:: Data shown
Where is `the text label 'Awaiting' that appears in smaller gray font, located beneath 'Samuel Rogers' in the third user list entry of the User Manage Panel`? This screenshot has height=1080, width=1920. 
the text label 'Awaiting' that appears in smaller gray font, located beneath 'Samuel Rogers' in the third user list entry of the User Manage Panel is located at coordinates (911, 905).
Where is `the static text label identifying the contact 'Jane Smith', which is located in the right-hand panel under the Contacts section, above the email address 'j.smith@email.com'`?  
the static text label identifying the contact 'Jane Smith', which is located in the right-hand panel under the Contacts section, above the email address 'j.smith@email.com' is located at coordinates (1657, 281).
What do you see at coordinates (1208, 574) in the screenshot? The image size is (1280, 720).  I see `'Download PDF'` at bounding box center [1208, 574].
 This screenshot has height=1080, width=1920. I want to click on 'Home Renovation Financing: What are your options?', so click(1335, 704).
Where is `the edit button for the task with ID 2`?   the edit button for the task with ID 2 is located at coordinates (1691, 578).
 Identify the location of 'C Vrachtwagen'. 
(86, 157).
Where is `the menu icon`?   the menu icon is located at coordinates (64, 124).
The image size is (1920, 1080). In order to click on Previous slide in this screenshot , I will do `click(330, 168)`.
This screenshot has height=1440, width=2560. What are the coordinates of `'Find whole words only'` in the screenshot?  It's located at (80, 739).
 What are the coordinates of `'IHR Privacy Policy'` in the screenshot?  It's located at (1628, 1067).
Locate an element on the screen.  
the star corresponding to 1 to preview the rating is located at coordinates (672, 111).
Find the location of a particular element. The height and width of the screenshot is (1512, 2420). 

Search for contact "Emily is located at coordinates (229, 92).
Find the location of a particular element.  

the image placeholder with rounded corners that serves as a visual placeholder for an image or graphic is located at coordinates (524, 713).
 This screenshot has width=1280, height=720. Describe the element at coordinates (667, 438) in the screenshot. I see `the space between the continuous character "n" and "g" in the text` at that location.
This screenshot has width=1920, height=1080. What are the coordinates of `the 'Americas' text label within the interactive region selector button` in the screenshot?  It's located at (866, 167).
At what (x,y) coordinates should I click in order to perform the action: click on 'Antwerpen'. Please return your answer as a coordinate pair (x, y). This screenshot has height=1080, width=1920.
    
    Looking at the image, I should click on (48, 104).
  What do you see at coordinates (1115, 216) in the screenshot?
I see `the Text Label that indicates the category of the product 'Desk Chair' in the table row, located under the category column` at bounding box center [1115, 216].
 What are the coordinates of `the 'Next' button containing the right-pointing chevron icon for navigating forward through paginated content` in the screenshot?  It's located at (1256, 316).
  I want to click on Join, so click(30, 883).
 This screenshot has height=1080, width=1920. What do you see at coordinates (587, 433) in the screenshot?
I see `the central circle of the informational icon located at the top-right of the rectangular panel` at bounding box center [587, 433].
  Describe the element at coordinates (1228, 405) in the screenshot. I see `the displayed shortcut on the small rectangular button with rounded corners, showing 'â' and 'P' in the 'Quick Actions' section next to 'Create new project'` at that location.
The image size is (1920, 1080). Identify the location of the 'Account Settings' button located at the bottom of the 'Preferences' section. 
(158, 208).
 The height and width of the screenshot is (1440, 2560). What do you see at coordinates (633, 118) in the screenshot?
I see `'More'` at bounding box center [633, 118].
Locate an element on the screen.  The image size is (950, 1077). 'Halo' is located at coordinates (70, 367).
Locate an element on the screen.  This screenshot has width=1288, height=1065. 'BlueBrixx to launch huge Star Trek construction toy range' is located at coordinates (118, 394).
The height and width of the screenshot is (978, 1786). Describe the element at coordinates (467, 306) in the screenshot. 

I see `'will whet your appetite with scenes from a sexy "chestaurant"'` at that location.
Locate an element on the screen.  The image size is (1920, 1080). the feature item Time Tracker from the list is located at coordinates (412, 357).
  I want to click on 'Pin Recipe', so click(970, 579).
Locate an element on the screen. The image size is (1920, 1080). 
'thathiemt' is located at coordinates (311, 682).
::::
Can you print, word for word, every line above from the very first one down to the line containing "The image size is (1920, 1080). In"?

Where is `the text label 'Awaiting' that appears in smaller gray font, located beneath 'Samuel Rogers' in the third user list entry of the User Manage Panel`? This screenshot has height=1080, width=1920. 
the text label 'Awaiting' that appears in smaller gray font, located beneath 'Samuel Rogers' in the third user list entry of the User Manage Panel is located at coordinates (911, 905).
Where is `the static text label identifying the contact 'Jane Smith', which is located in the right-hand panel under the Contacts section, above the email address 'j.smith@email.com'`?  
the static text label identifying the contact 'Jane Smith', which is located in the right-hand panel under the Contacts section, above the email address 'j.smith@email.com' is located at coordinates (1657, 281).
What do you see at coordinates (1208, 574) in the screenshot? The image size is (1280, 720).  I see `'Download PDF'` at bounding box center [1208, 574].
 This screenshot has height=1080, width=1920. I want to click on 'Home Renovation Financing: What are your options?', so click(1335, 704).
Where is `the edit button for the task with ID 2`?   the edit button for the task with ID 2 is located at coordinates (1691, 578).
 Identify the location of 'C Vrachtwagen'. 
(86, 157).
Where is `the menu icon`?   the menu icon is located at coordinates (64, 124).
The image size is (1920, 1080). In order to click on Previous slide in this screenshot , I will do `click(330, 168)`.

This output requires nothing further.